Çiğdem Yongacı Bayraktar Yazio: 27’ler Kulübü

Yapay zeka kullanılarak  “27’ler kulübü” olarak bilinen, 27 yaşında hayata veda eden müzisyenler adına yeni şarkıları yapıldı. Bu albümde Kurt Cobain, Jim Morrison, Amy Winehouse ve Jimi Hendrix gibi müzisyenlerin parçaları yer alıyor. Girişimin web sitesinde, “bu albüm aracılığıyla müzik endüstrisindeki daha fazla kişiyi, ihtiyaç duydukları akıl sağlığı desteğini almaya teşvik ediyoruz” notu düşülmüş!

1991’de The Doors filmi gösterime girdiğinde 27 yaşında ölen onlarca müzisyen tekrar gündeme gelmişti.1994’de Kurt Cobain intihar ettiğinde ise anne Cobain “O da gidip o aptal kulübe katıldı, bunu yapmamasını söylemiştim” diyerek 27’ler kulübü ismini ilk kez kullanan kişi olmuştu. Amy Winehouse da ölmeden evvel çevresine 27’ler kulübünden bahsetmişti. Kulübün bir tesadüf olduğuna inananlar olduğu gibi, doğa üstü sebepleri sorgulayanlar, astroloji, sayı bilimi, komplo teorilerine başvuranlar dahi olmuştu fakat o gizemini korumaya devam etmiştir. Howard Sounes 27 adlı kitabında bu fenomenin tesadüften öte bir anlam taşıyıp taşımadığına ışık tutmuştur.

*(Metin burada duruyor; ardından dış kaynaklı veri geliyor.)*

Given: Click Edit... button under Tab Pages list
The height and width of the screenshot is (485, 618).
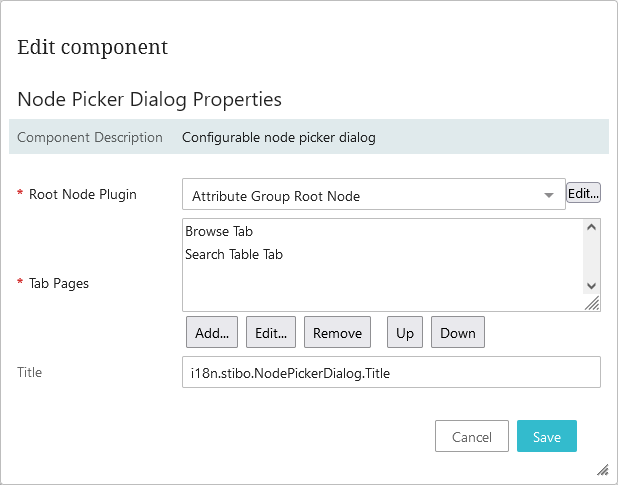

Peki bu üstün yetenekli, kısacık hayatlarına başarılar sığdırmış, şöhret olmuş, dünyaya bir çok ölümsüz eser bırakmış bu çocukların gerçekten akıl sağlığı problemleri mi vardı, yoksa şarkılarında bize anlatmaya çalıştıkları gibi dünyaya, dünyayı değiştirmek üzere yeni bir bilinç ve enerjiyle gelen varlıklar mıydı?

Müzik piyasasının karanlık çarkına tutunamayıp kaybolup gitmiş olabilirler miydi? Günümüzde indigo olarak adlandırılan bu çocuk tipleri kendi yaşıtlarına göre daha empatik ve yaratıcı, ayrıca paranormal ve telepatik yeteneklere sahip olmaları ile, evrimin bir sonraki aşaması olarak nitelendirilirler. Bilimsel çalışmalar ve günümüzdeki sistem bu indigo özelliklerini desteklemese de, indigoların ruhları savaşçıdır, amaçları eski düşünceleri, önceki eğitim, yönetim ve yasal kalıpları yok etmektir. Bu kişilikleri yok eden başlıca düşmansa psikiyatrik tedavidir. Onlara ilaç tedavisi uygulandığında duyarlılıklarını, ruhsal yeteneklerini ve enerjilerini yitirirler. Amy Winehouse “Rehab” şarkısında net olarak bunu dile getirmiştir. Bu kişiliklerin ayırt edilmesi önemlidir. 

Yapay zeka çalışması adı altında, bu çocukları akıl sağlığı bozuk olarak yaftalayarak destek vermek yerine, sistemi sorgulayarak bu kişilerin doğru anlaşılmasını sağlamak gerekir. 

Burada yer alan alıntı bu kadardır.